■ Exercises:
1. From the forum thread comparing two boats, extract the passage starting with "2001 World Cat" and going on through "keep and why?".
2. Answer these questions using the forum thread comparing two boats:
(a) What engines does the 1984 Stamas have?
(b) Where is the World Cat kept?
(c) Which boat does fishinguy recommend keeping?
3. Carry on the forum thread comparing two boats from its last post onward.

■ Page text:
Begin

# 2 Boats - Which would you keep?



## jamesw (Dec 1, 2014)

I really enjoyed the bay boat "Which should I get" thread in the FW forum so I thought I'd start my own.

So - which of these should I keep?

2001 World Cat 266 with twin F225's - turnkey boat with low maintenance. Few to no amenities and good for fishing when seas are 2-3 or less. Cruise 30 mpg burning 1.5mpg gas Keep in dry stack

1984 Stamas 32' Flybridge sportfish with twin Yanmar 6LP (315hp) and diesel generator. Has a lower control station so you can steer from inside in the A/C. Galley and head down, V-berth fridge and microwave. You can make coffee. Cruise 25mph burning 1mpg diesel. Keep in wet slip.

Lots of pros and cons to each - but the time has come to let one go. For fishing out of Surfside which would you keep and why?

Thanks!
James


----------



## fishinguy (Aug 5, 2004)

Unless you have a ton of free time for working on the boat I would go with the World Cat. Not to mention you are going to spend less money and get more time fishing on the World Cat.

End

■ Dataset entries:
Begin

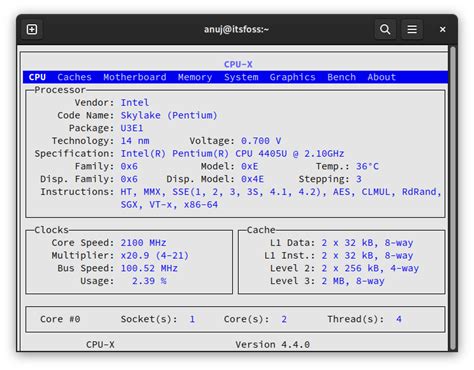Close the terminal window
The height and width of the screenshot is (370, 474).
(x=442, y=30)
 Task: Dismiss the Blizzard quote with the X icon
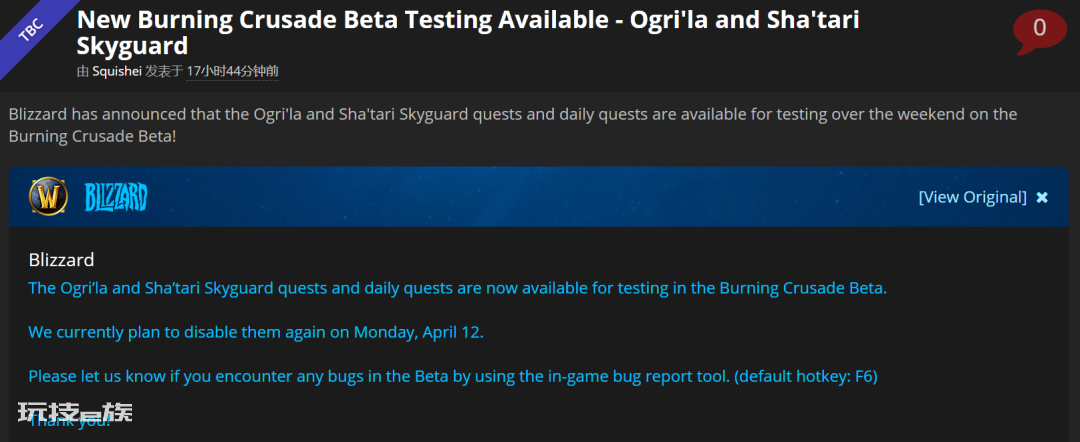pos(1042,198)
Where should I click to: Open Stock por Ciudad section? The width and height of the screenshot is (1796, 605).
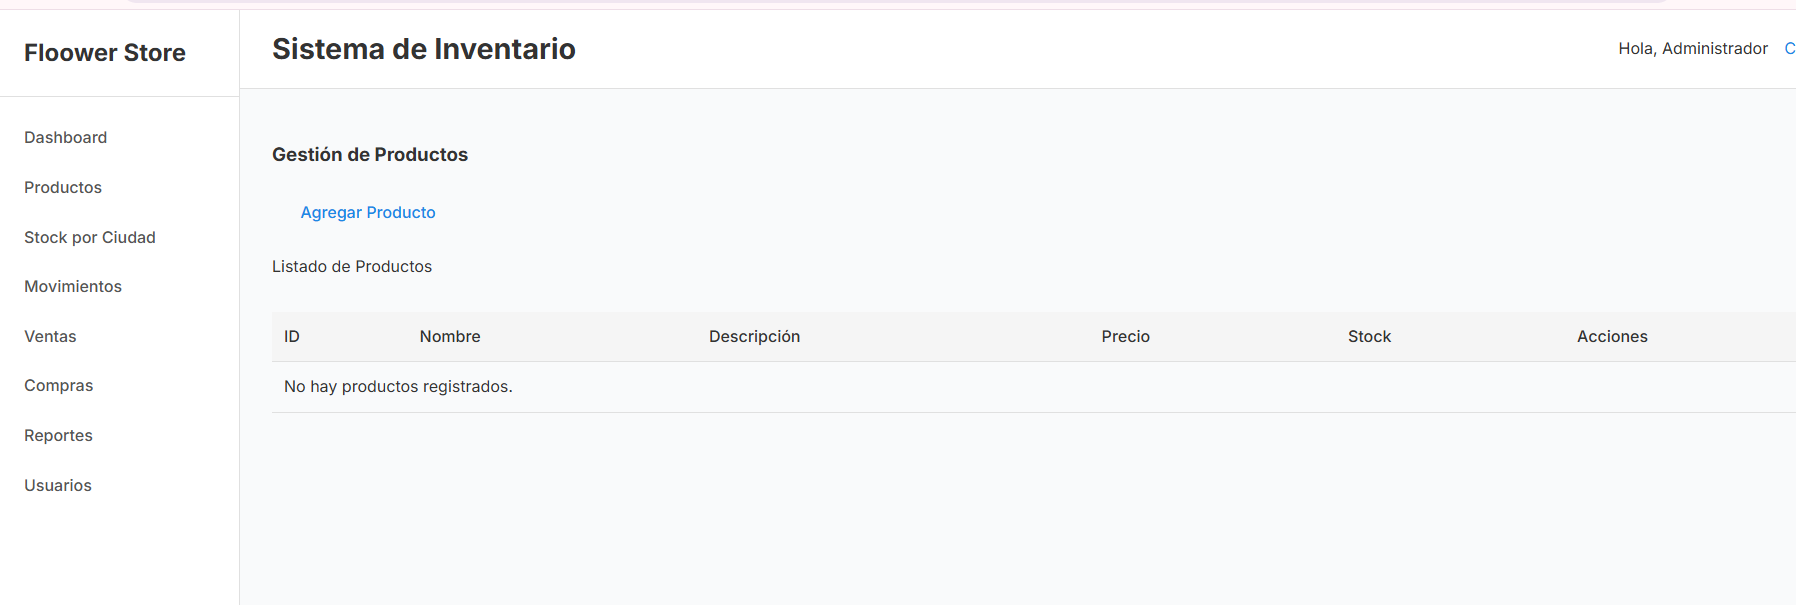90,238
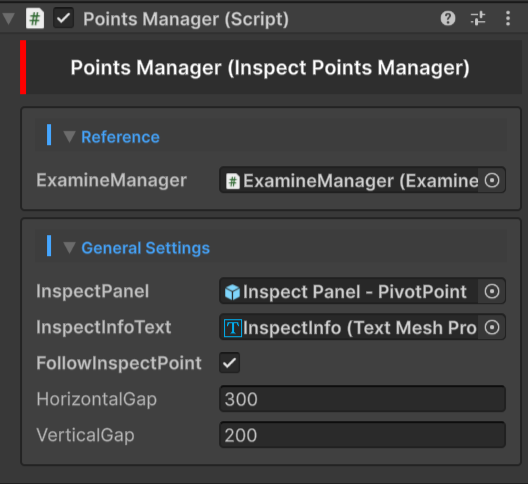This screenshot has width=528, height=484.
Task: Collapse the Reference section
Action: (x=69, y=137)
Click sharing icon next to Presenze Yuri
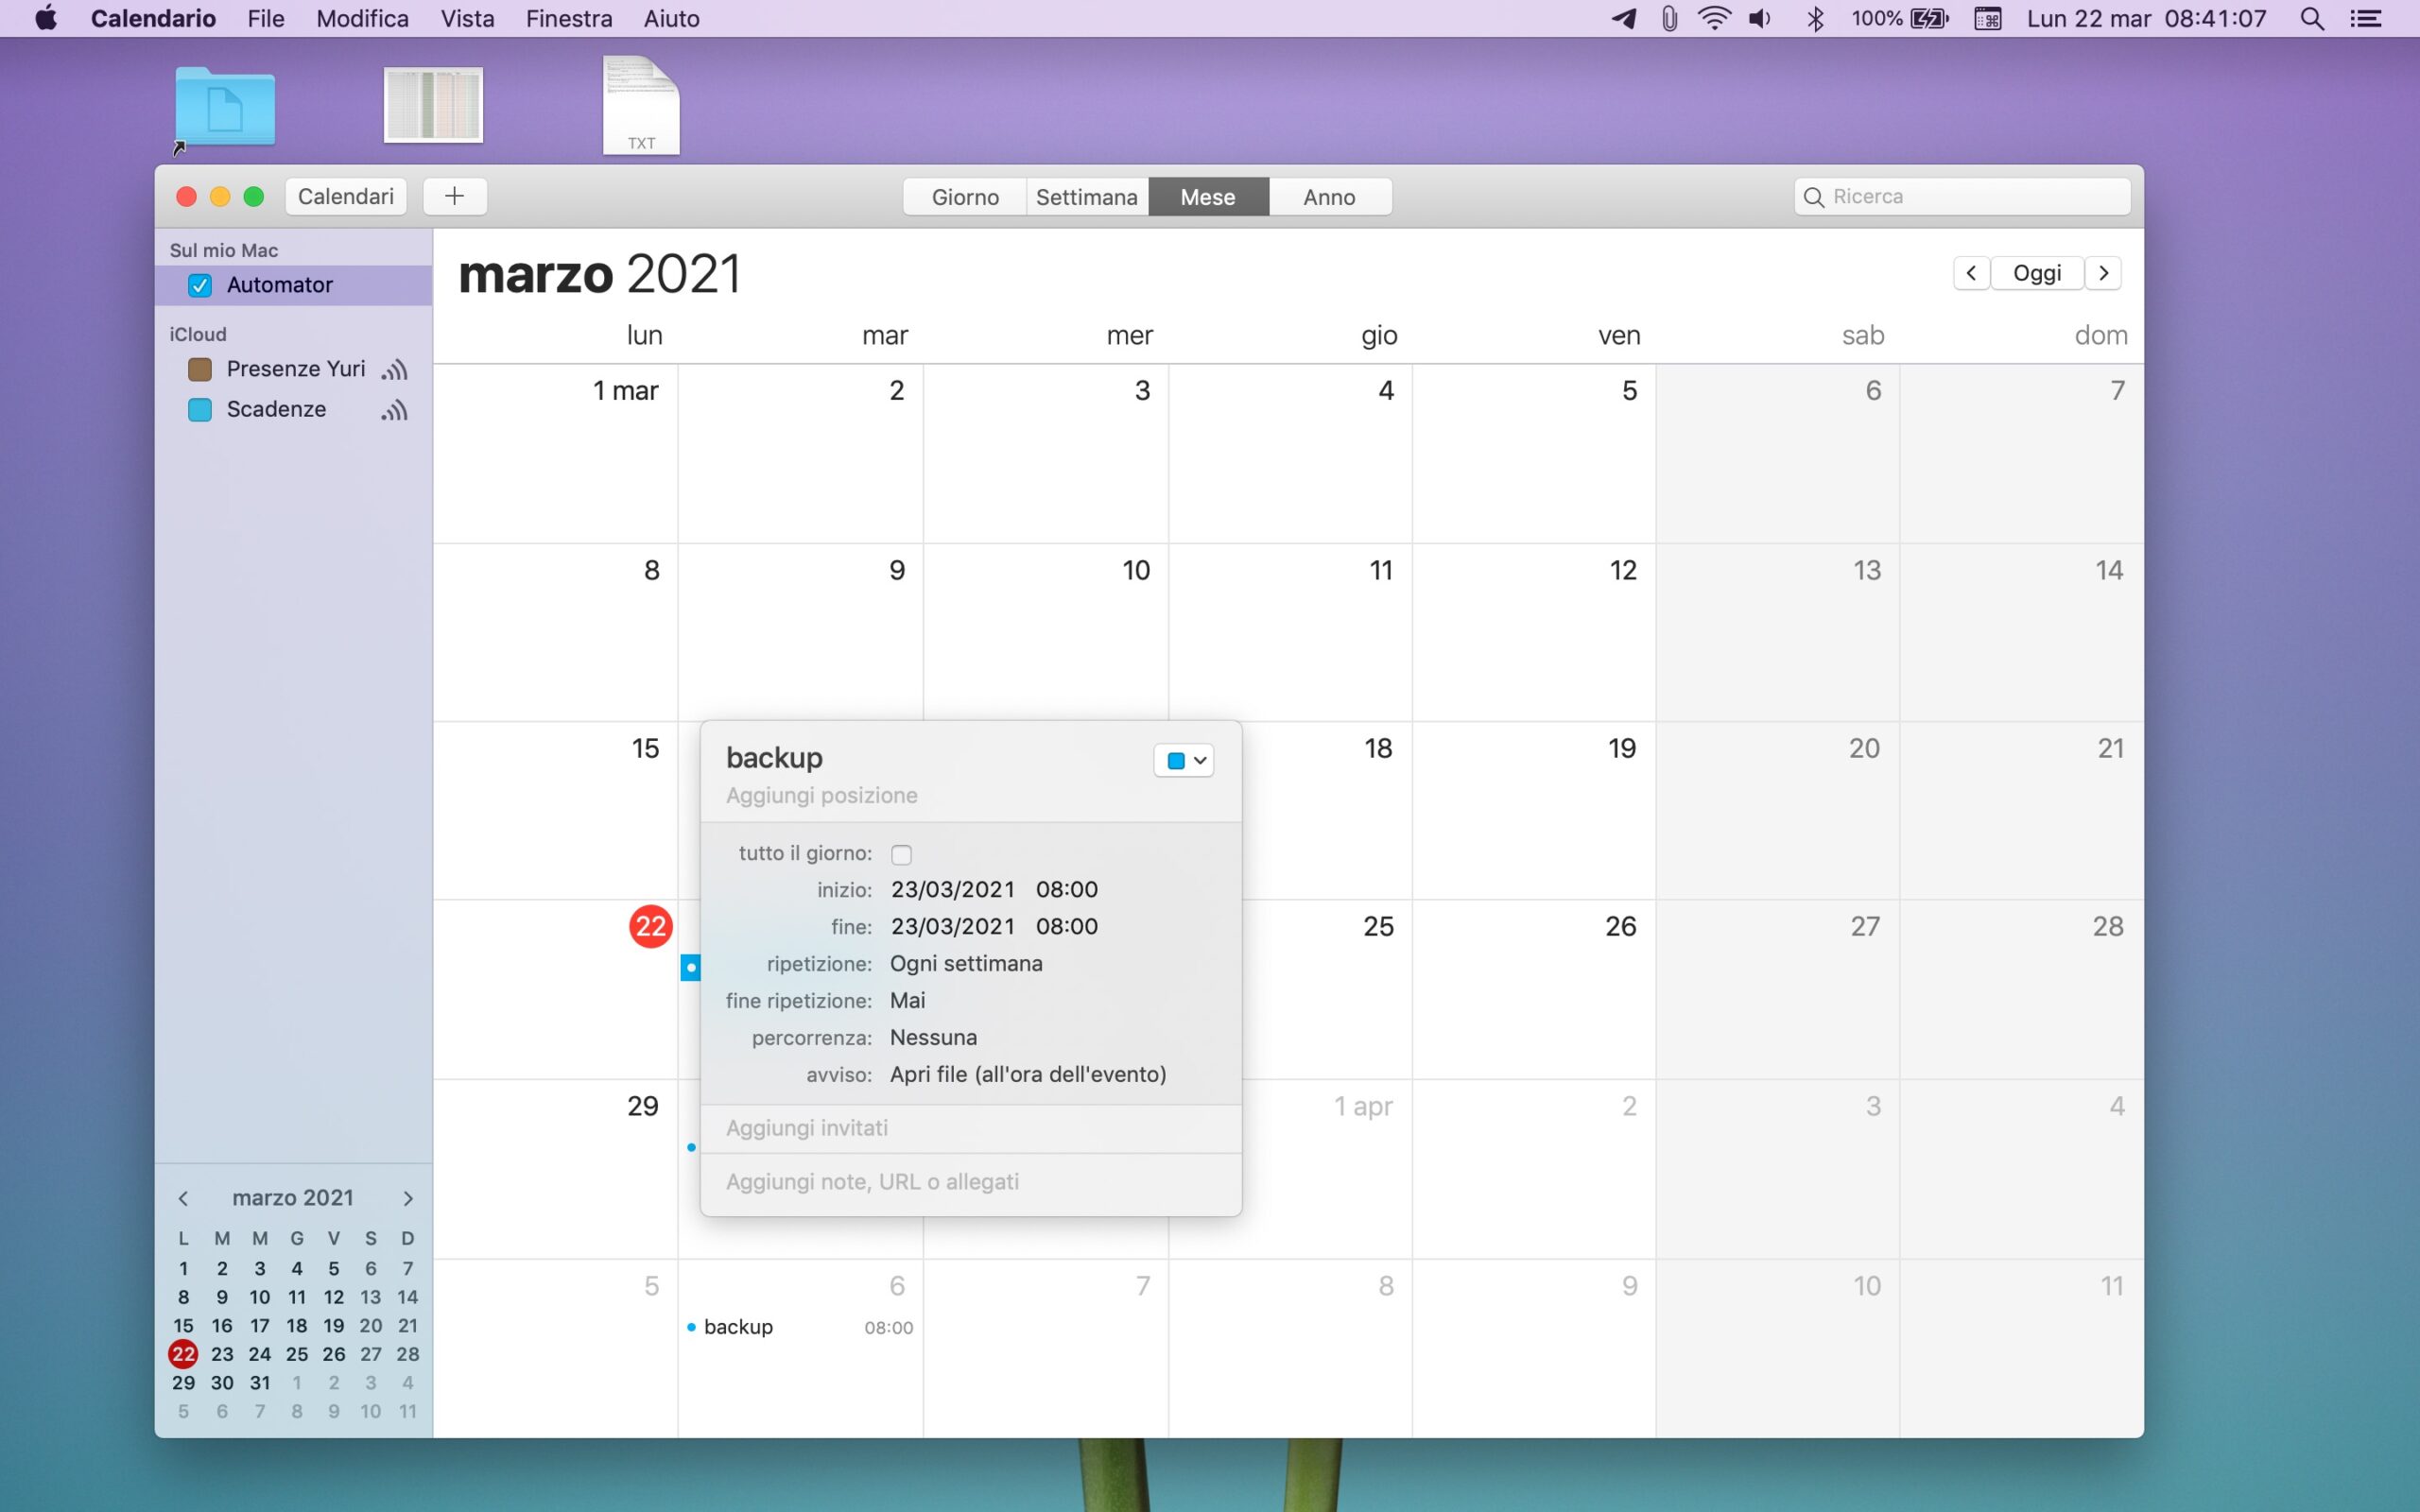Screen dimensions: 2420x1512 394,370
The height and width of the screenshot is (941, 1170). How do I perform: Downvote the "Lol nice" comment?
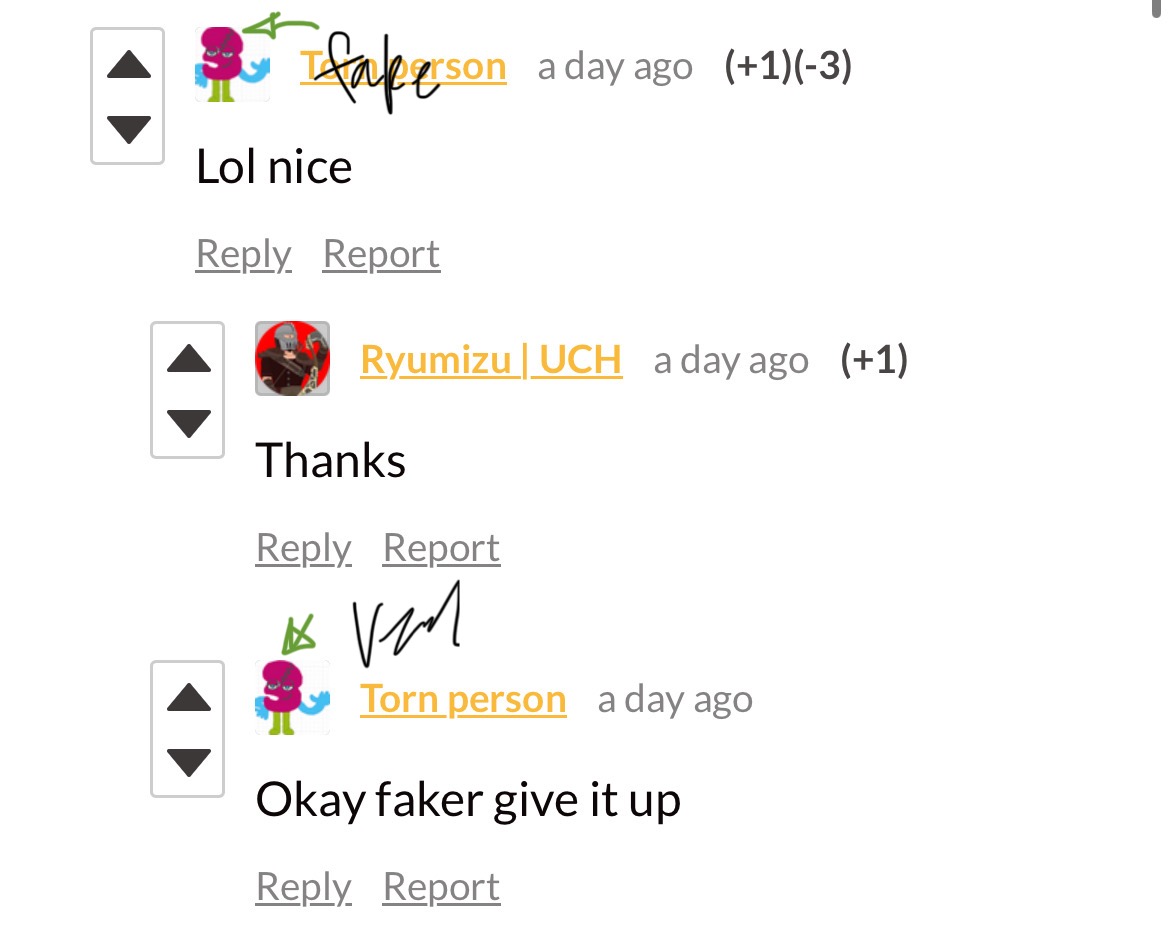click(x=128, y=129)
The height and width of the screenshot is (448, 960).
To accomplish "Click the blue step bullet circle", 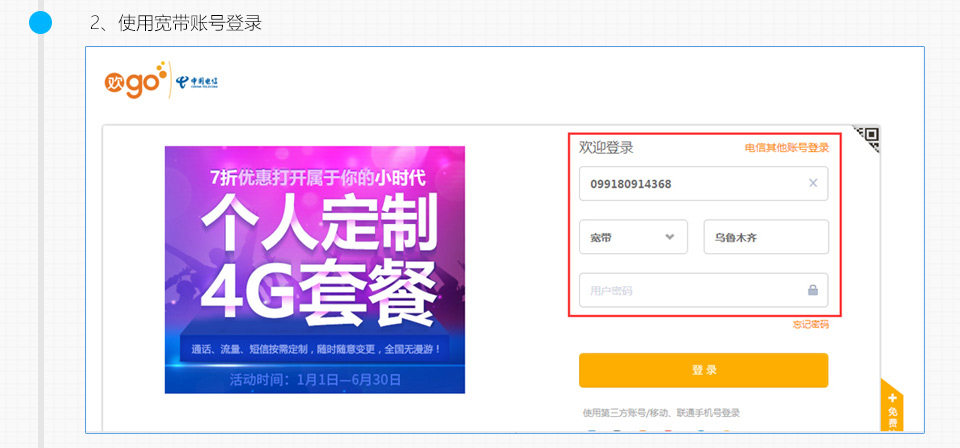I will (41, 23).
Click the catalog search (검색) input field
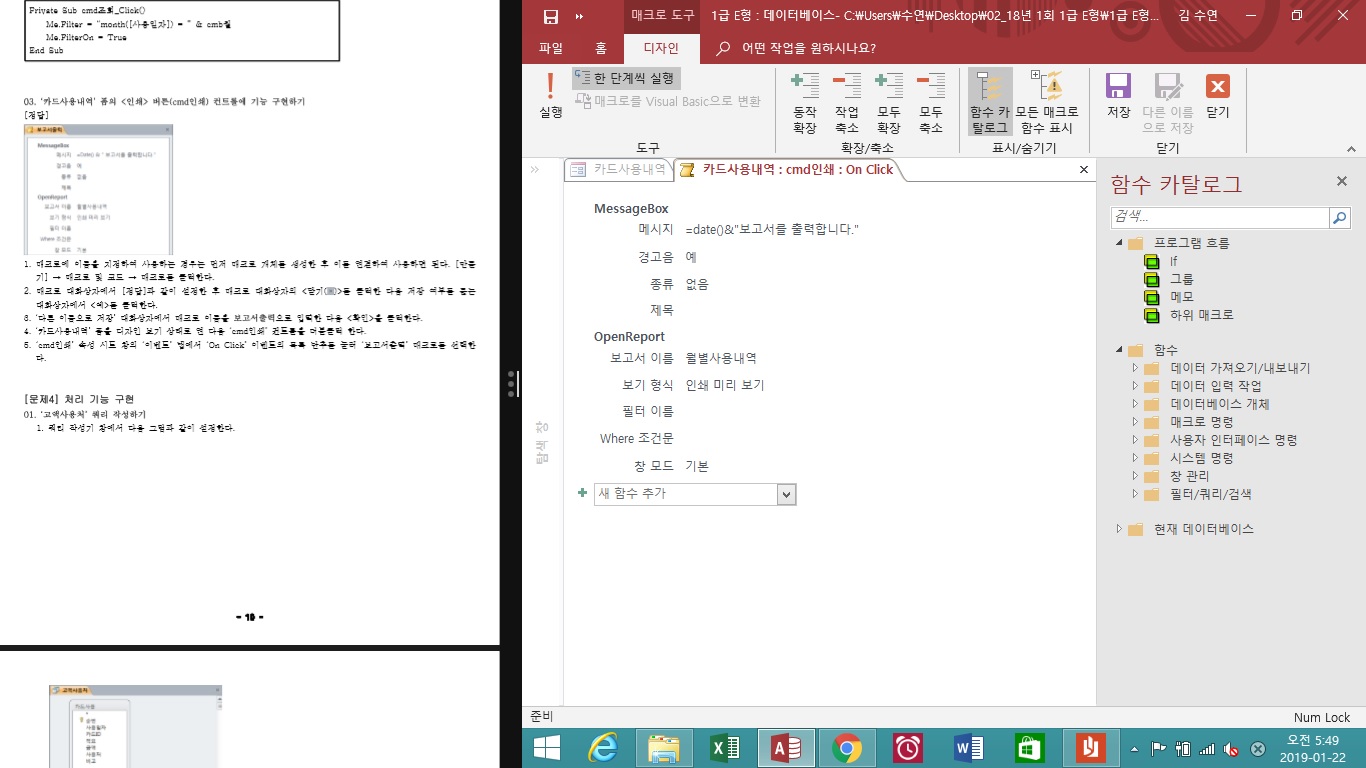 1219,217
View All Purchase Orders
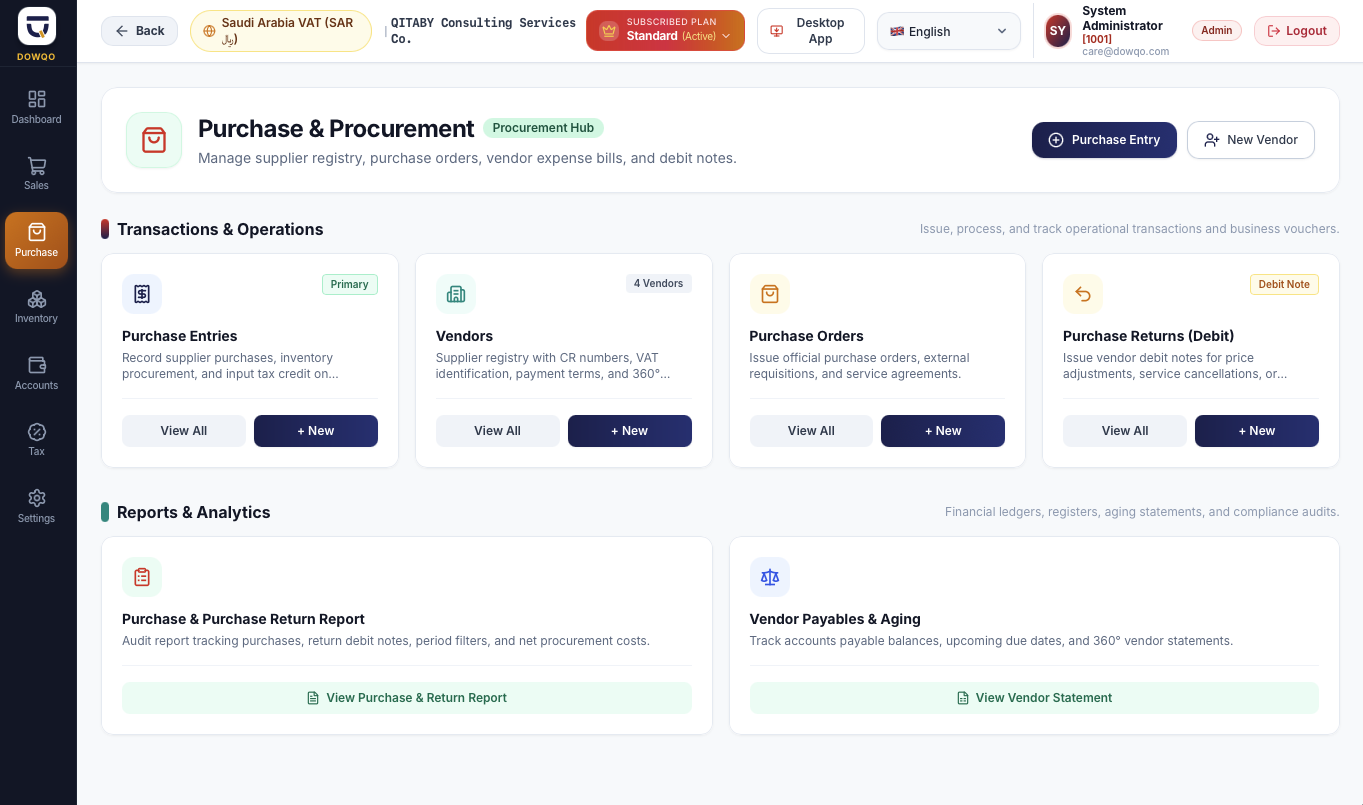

End

■ Task responses:
1.
2001 World Cat 266 with twin F225's - turnkey boat with low maintenance. Few to no amenities and good for fishing when seas are 2-3 or less. Cruise 30 mpg burning 1.5mpg gas Keep in dry stack

1984 Stamas 32' Flybridge sportfish with twin Yanmar 6LP (315hp) and diesel generator. Has a lower control station so you can steer from inside in the A/C. Galley and head down, V-berth fridge and microwave. You can make coffee. Cruise 25mph burning 1mpg diesel. Keep in wet slip.

Lots of pros and cons to each - but the time has come to let one go. For fishing out of Surfside which would you keep and why?

2.
(a) Twin Yanmar 6LP (315hp)
(b) In dry stack
(c) The World Cat

3.
----------



## gethookedadventures01 (Dec 29, 2015)

World cat less time and money


----------



## TXFishin (Apr 26, 2010)

If money is not the deciding factor, SportFish hands down 

Relentless


----------



## DragAddiction (Sep 10, 2008)

I have owned both a cat and a small express (twin yanmar). The little express really wasn't a huge amount of maintenance. The deciding factor for us was time. We spend more time fishing and less time getting "out there" with the cat. And for us, that is a big deal. If we get older and work less and play more, god willing, then a larger, more comfortable, slower boat will probably be the ticket. We shall see..


----------



## Tom Stewart (May 19, 2005)

I'd take the comfort of the small diesel sportfish every day.
ts


----------



## Empty Pockets CC (Feb 18, 2009)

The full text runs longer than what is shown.